** DIRECTIONS FOR THIS TASK **
Reproduce the records from their beginning through the line containing "tap(280, 82)", with both ends included, and omit the pictures from your answer.

* * * * * * *

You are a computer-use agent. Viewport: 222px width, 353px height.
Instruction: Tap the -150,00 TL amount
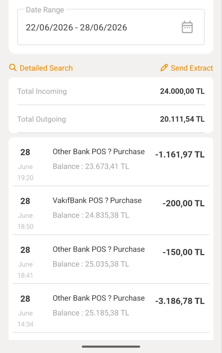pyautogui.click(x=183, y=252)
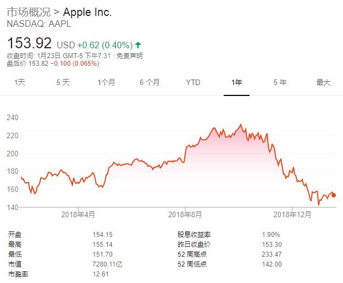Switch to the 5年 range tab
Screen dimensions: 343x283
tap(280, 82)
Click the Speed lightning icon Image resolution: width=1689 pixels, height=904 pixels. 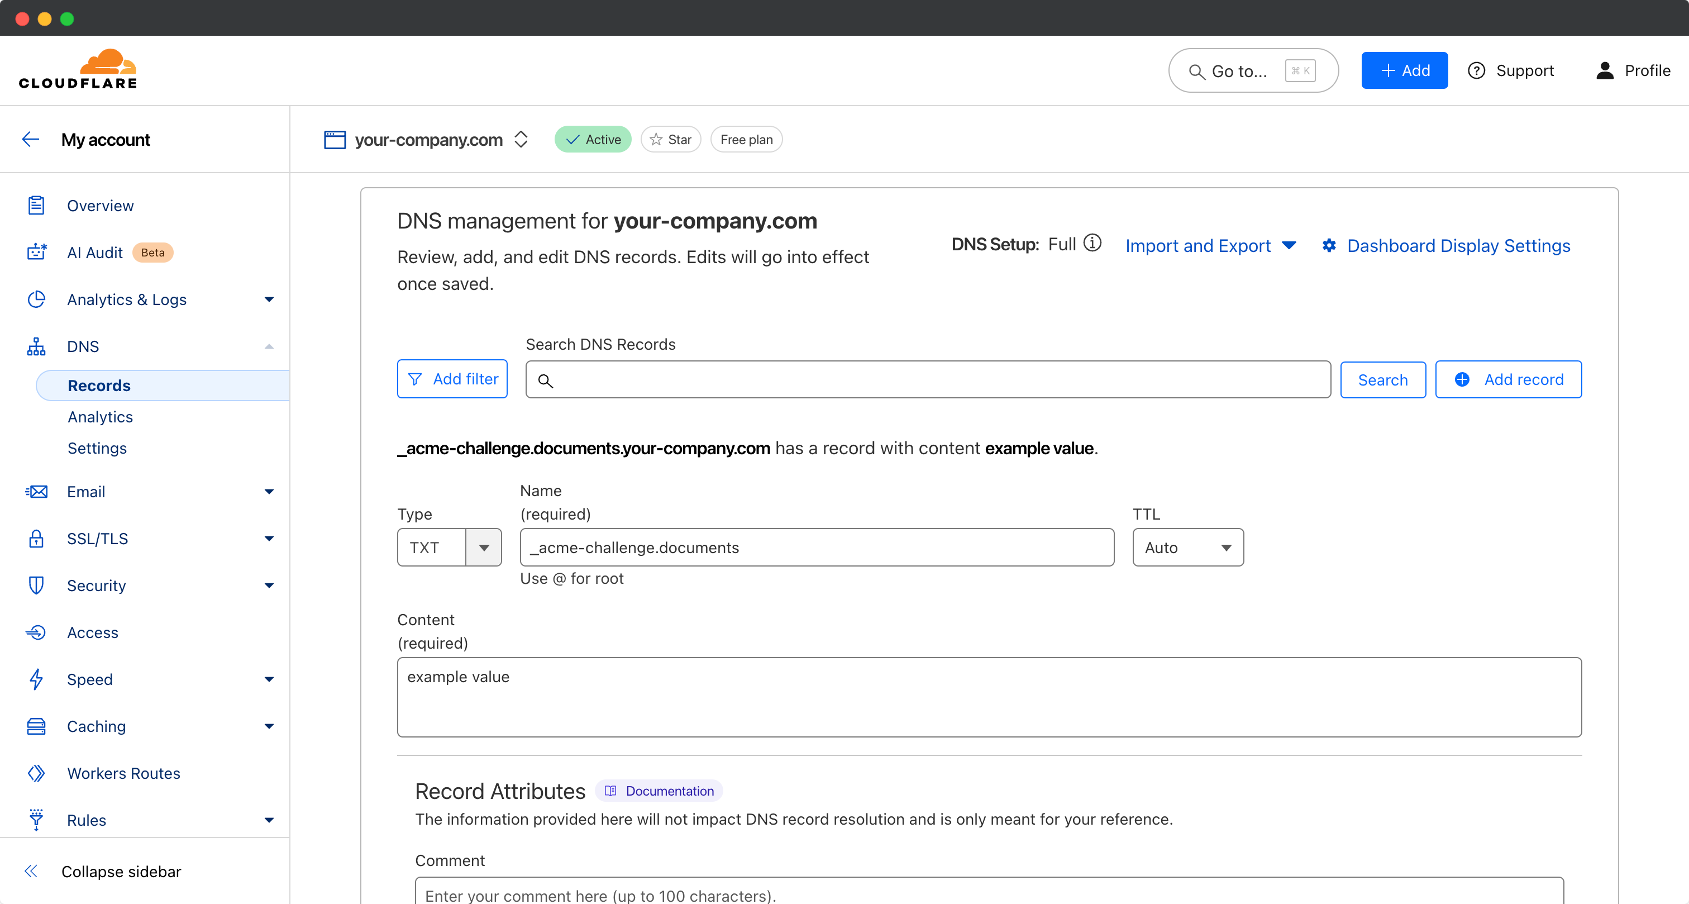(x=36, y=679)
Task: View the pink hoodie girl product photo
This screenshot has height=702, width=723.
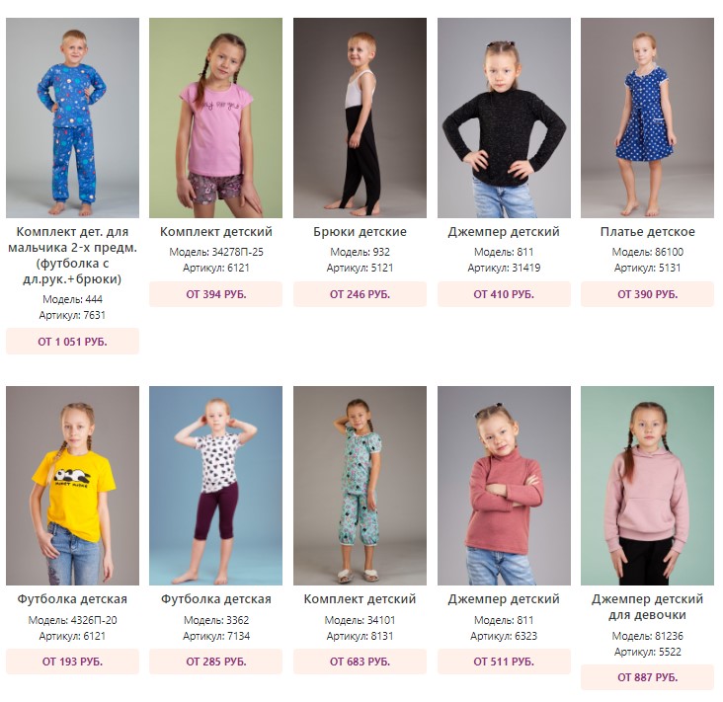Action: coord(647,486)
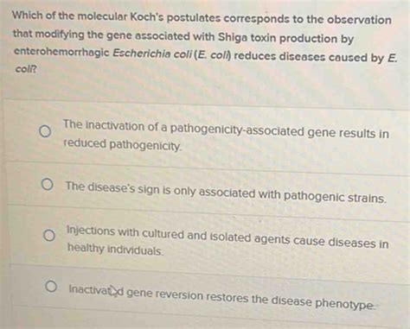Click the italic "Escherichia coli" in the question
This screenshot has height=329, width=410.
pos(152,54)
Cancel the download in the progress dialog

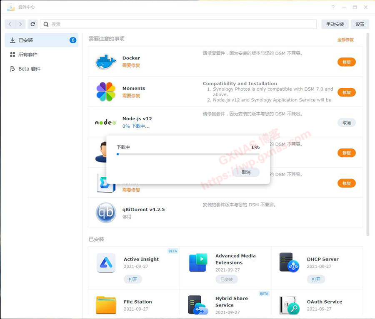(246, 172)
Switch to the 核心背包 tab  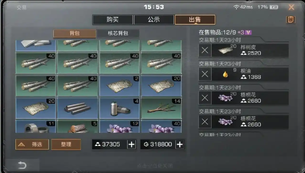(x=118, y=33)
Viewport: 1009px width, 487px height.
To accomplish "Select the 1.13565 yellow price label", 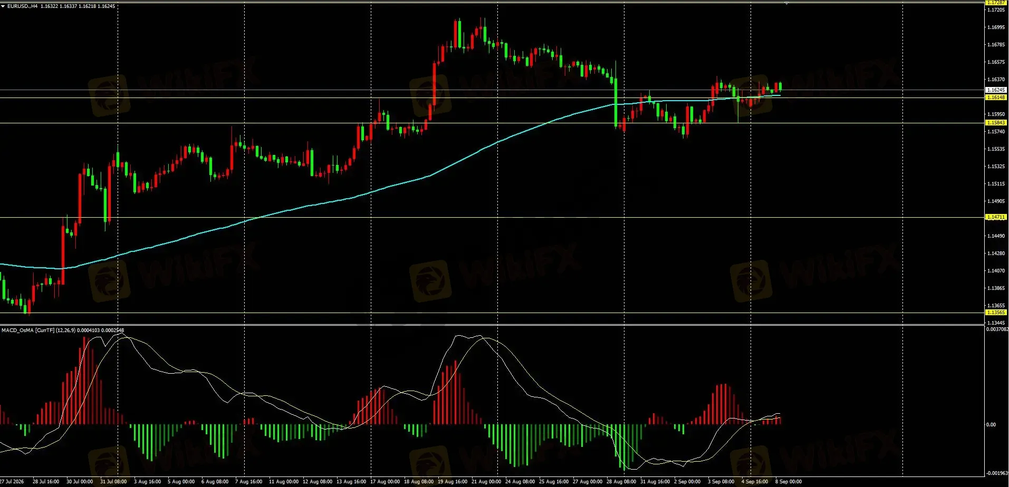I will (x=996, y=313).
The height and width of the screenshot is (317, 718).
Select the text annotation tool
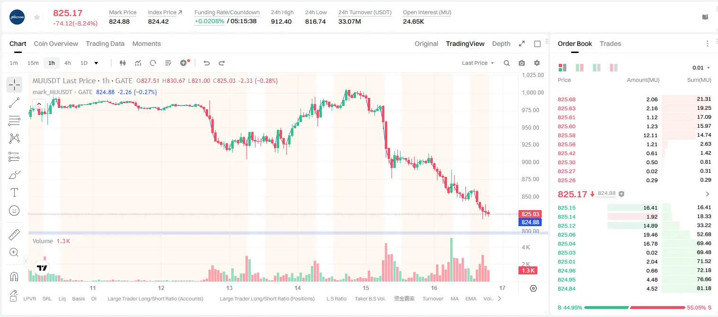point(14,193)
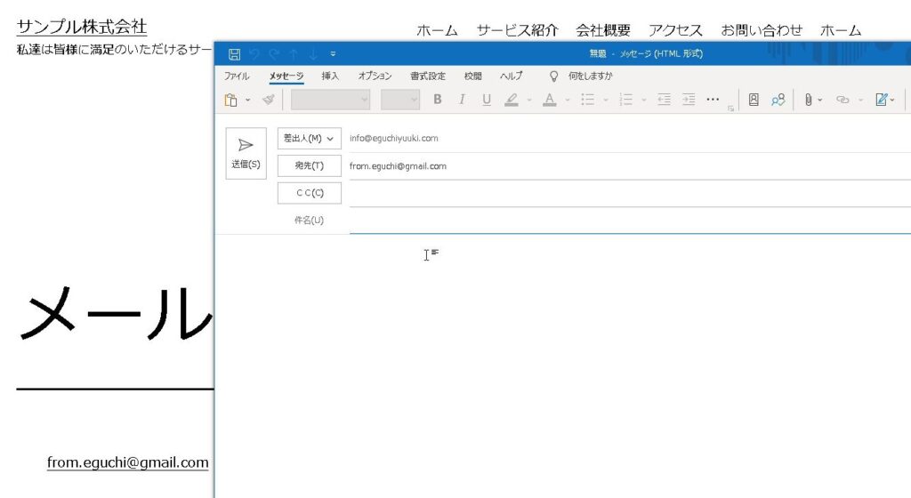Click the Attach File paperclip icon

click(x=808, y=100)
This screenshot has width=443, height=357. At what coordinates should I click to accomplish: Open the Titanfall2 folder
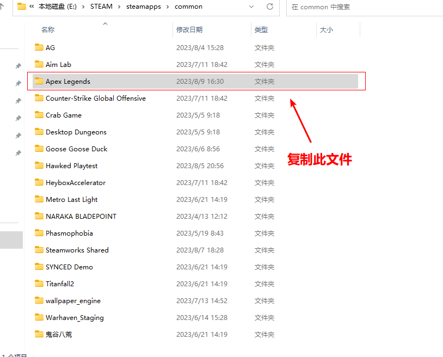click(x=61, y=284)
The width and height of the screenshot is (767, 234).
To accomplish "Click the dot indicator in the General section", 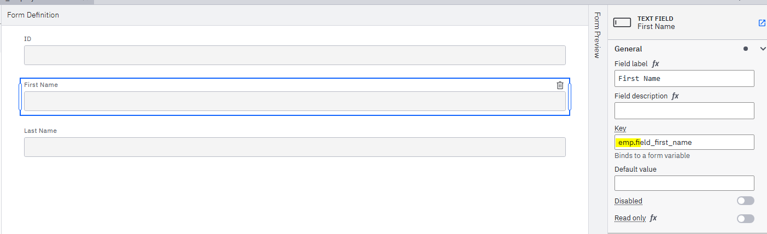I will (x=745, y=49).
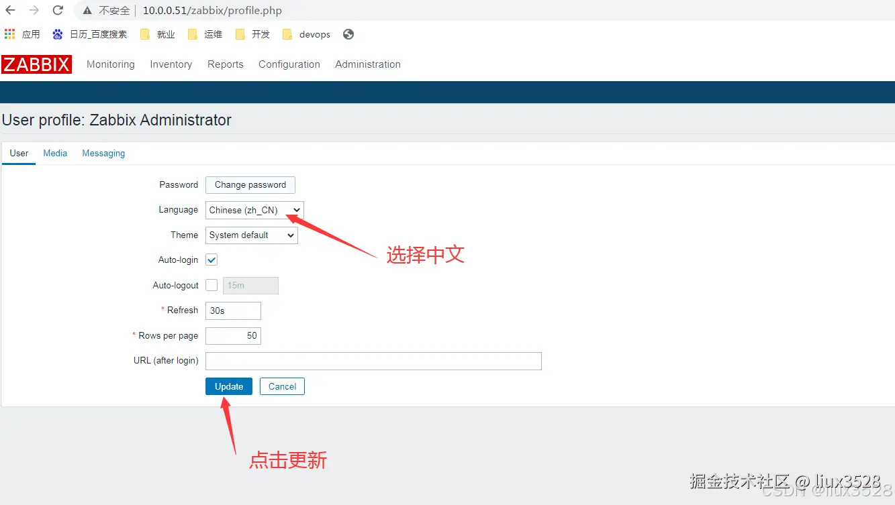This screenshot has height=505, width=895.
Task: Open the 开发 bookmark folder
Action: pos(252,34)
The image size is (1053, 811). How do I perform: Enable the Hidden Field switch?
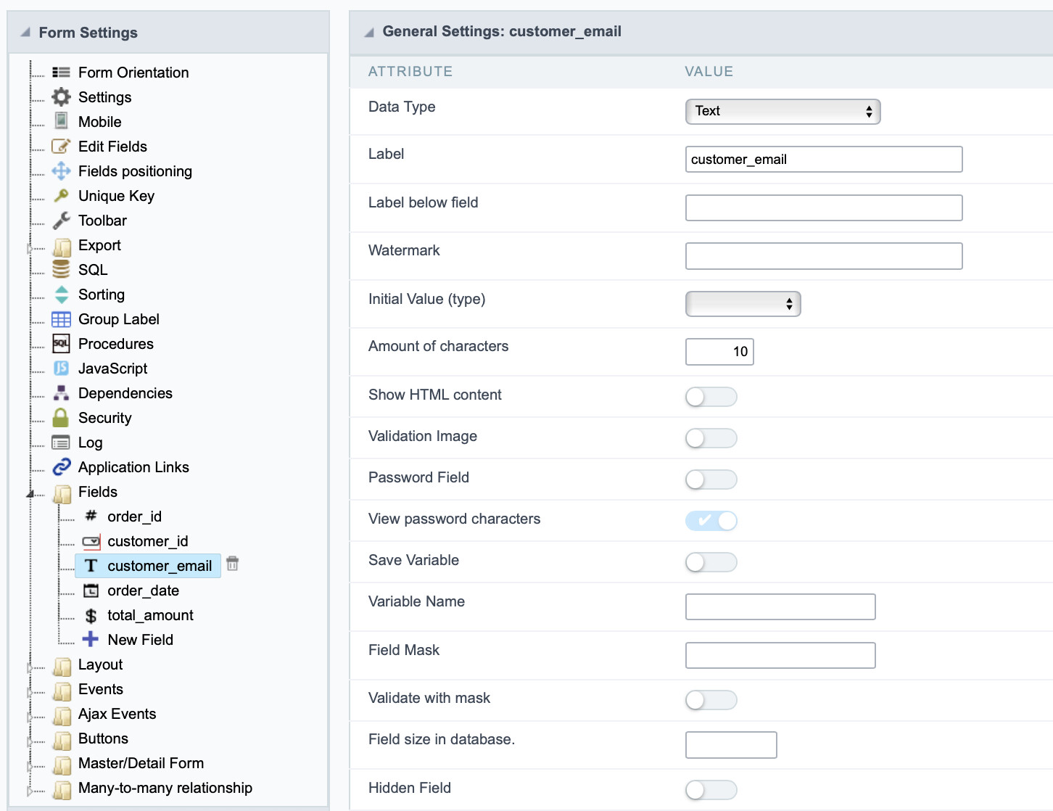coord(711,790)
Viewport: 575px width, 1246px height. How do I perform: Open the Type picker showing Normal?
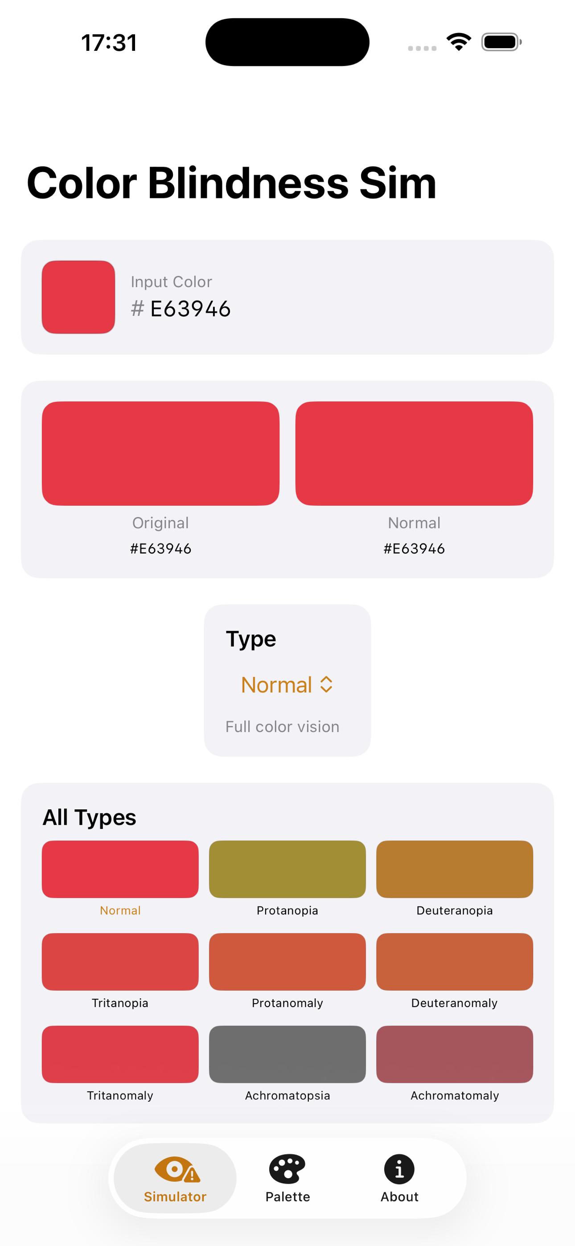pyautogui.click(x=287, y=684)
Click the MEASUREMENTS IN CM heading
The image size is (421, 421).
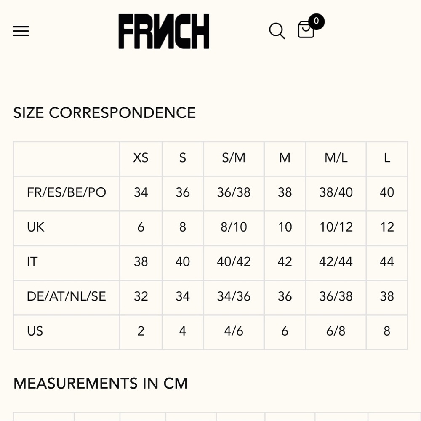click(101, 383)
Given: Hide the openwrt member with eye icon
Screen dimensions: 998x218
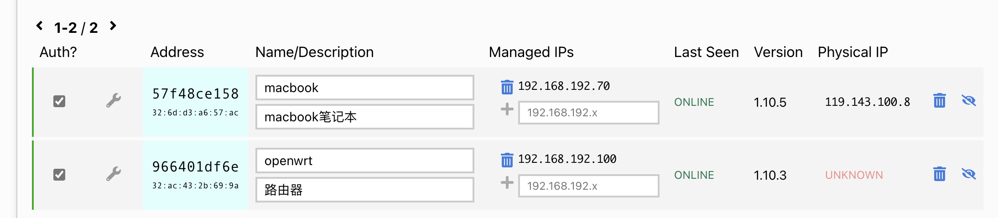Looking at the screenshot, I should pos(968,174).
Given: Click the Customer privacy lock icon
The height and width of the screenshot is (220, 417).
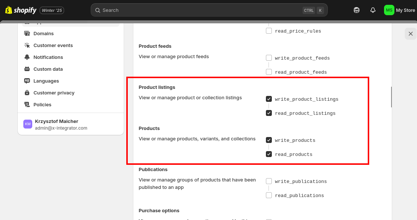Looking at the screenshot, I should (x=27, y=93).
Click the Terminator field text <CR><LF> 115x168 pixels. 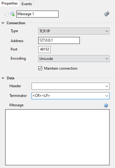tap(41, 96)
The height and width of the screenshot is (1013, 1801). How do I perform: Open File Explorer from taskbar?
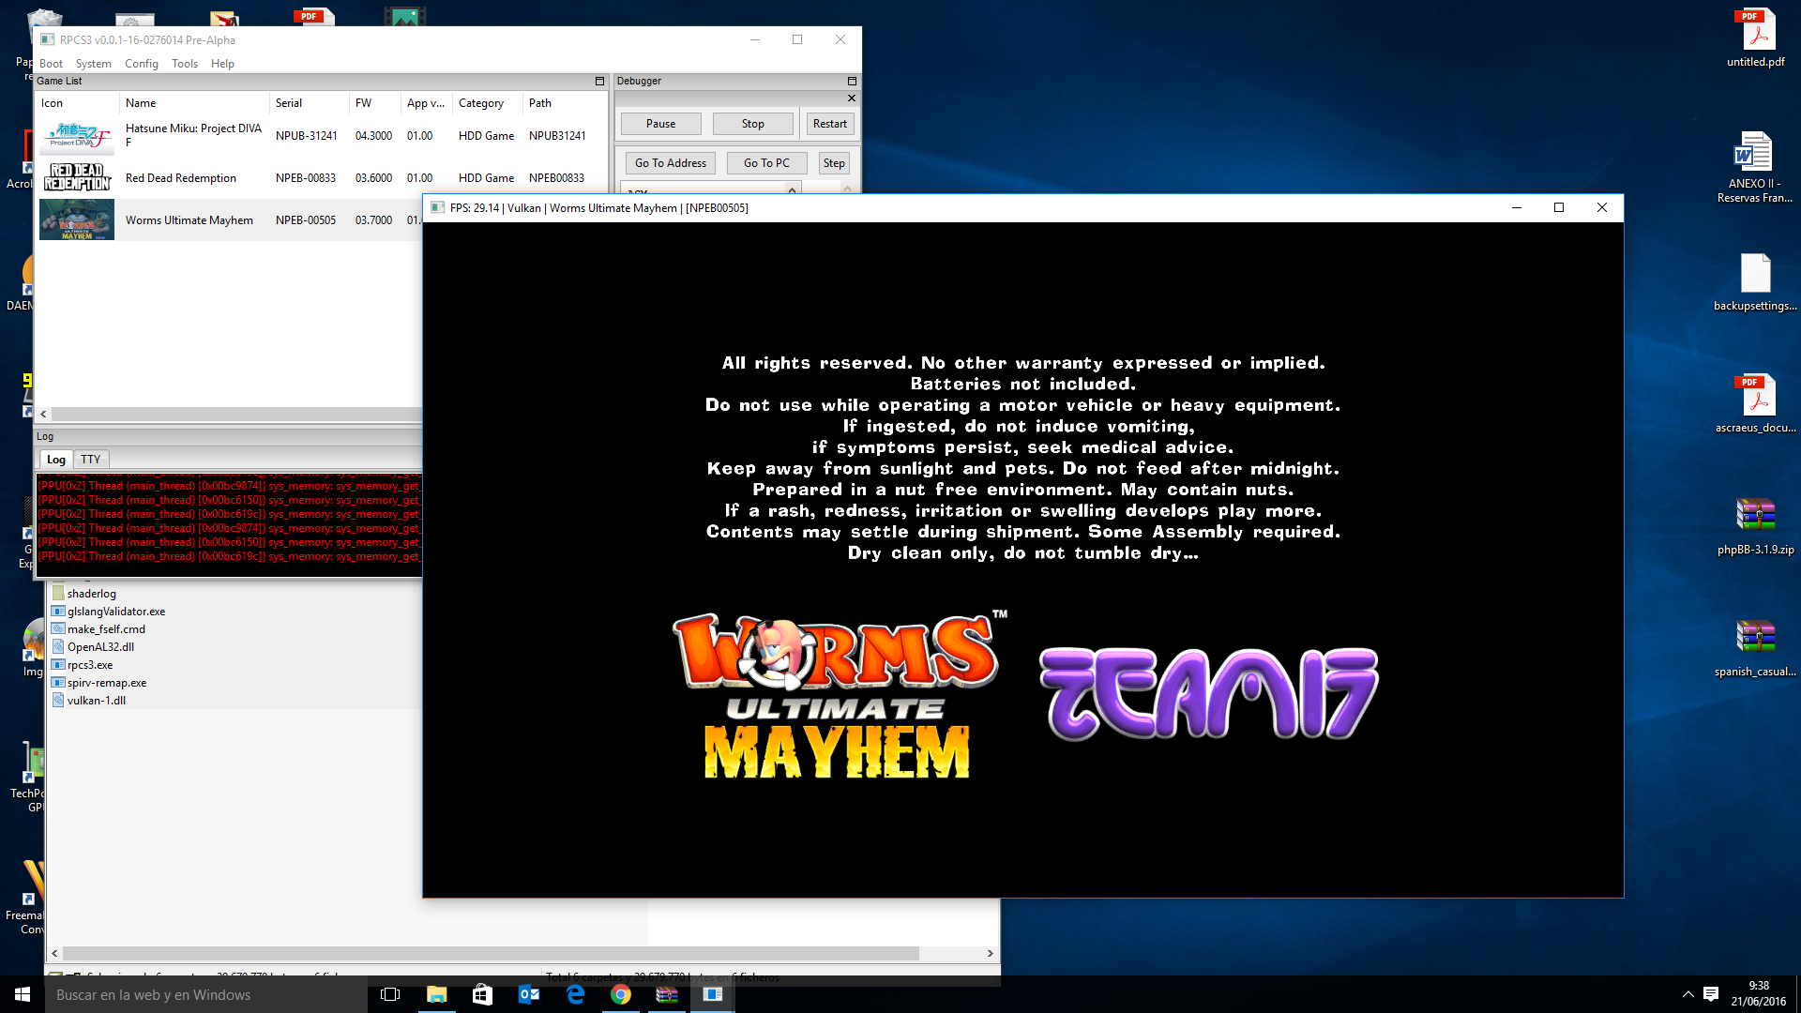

* * * * * * *

** SOLVED PROBLEM **
You are a computer-use agent. Viewport: 222px width, 353px height.
Instruction: Tap the -150,00 TL amount
pyautogui.click(x=183, y=252)
Switch to the 5年 range tab
Screen dimensions: 343x283
tap(280, 82)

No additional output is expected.